For Darwin, it was the discovery of terrestrial fauna within the upright trees at Joggins that finally persuaded him of the terrestrial origin of coal and of the fossil trees. Thanks in part to Joggins, Darwin may now rest easy.
Dawson’s journey to the Coal Age World
In 1859, Dawson reported to the Geological Society yet another discovery, Hylonomus lyelli, meaning “forest dweller”, named in honour of his mentor and friend, Sir Charles Lyell. It remains the earliest known amniote in the fossil record.
In 1877, armed with a grant of £50 from the Royal Society in London, and with the assistance — and explosives — of the mining company at Joggins, Dawson exposed an entire fossil forest horizon comprising 25 lycopsid trees. Incredibly, 15 entombed trees were productive, yielding more than 100 individual tetrapods, which remains the most significant single collection of Paleozoic terrestrial tetrapods in the world.
Joggins: new centuries dawn
The Redpath Museum, McGill University, Montréal, built to house the collections of Sir William Dawson, today remains home to the most important collection of Dawson’s tetrapod fossils.
Research on the tetrapod record continued in the twentieth century. This research centred on restudies of Dawson’s collection, now largely housed at the Redpath Museum of McGill University, Montréal, but was supplemented by important new discoveries. A consequence of these studies led by Robert Carroll and his students and colleagues was an even greater significance for the tetrapod record at Joggins, the most significant element of which has been recognition of the earliest reptiles (and amniotes) in the fossil record of life.
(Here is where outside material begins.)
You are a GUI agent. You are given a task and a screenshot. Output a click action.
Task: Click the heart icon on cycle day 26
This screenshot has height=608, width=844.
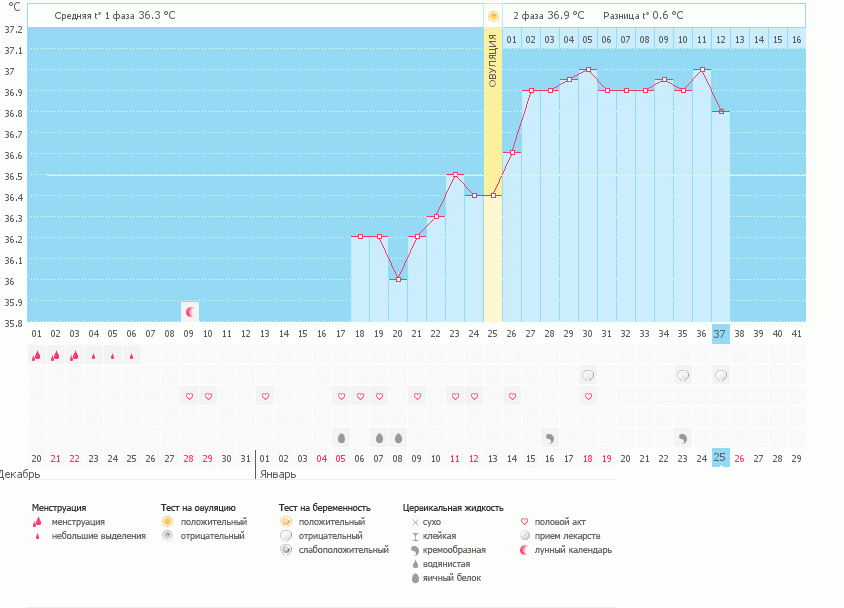pyautogui.click(x=512, y=396)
Adding to the significance of the earliest amniote — ancestor of dinosaurs, birds, and lizards — is the presence of Protoclepsydrops, the earliest representative of the other main amniote lineage, the diapsids, which gave rise ultimately to mammals. The earliest fossil reptiles found by Lyell and Dawson 150 years earlier now figure prominently in emerging fields of evolutionary study, including the molecular clock.